── Given entries ──

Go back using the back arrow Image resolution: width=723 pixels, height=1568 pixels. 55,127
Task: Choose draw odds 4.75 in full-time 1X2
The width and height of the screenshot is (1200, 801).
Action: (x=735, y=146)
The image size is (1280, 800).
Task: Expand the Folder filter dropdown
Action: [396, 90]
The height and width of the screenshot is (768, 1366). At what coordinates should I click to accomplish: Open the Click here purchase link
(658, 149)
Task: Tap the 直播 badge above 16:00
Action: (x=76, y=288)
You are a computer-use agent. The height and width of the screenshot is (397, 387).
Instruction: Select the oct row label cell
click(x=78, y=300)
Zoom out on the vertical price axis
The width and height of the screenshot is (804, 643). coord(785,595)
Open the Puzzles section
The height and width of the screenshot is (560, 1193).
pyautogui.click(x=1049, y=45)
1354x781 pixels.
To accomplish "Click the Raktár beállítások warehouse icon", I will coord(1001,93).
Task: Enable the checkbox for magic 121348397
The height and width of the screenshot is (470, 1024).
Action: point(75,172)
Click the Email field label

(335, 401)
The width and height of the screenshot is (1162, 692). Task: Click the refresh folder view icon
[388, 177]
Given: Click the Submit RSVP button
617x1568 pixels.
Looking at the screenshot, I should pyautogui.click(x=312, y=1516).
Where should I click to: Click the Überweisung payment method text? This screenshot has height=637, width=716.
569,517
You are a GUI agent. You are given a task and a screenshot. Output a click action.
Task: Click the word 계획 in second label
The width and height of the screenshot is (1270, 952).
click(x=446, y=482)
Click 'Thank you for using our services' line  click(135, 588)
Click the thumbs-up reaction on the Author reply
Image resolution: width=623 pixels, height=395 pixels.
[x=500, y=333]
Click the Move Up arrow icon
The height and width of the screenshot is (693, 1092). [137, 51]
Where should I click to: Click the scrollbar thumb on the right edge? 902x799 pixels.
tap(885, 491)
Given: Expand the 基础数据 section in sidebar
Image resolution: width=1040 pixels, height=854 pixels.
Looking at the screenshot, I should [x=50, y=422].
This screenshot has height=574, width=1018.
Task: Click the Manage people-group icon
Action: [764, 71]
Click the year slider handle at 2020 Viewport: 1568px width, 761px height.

───

■ Work instruction ■
Quote the data above verbatim from its first line to the line that includes "Open the Puzzles section", with both boundary lines retained.

■ Exercise solution ■
Go back using the back arrow Image resolution: width=723 pixels, height=1568 pixels. 55,127
Task: Choose draw odds 4.75 in full-time 1X2
The width and height of the screenshot is (1200, 801).
Action: (x=735, y=146)
The image size is (1280, 800).
Task: Expand the Folder filter dropdown
Action: [396, 90]
The height and width of the screenshot is (768, 1366). At what coordinates should I click to accomplish: Open the Click here purchase link
(658, 149)
Task: Tap the 直播 badge above 16:00
Action: (x=76, y=288)
You are a computer-use agent. The height and width of the screenshot is (397, 387).
Instruction: Select the oct row label cell
click(x=78, y=300)
Zoom out on the vertical price axis
The width and height of the screenshot is (804, 643). coord(785,595)
Open the Puzzles section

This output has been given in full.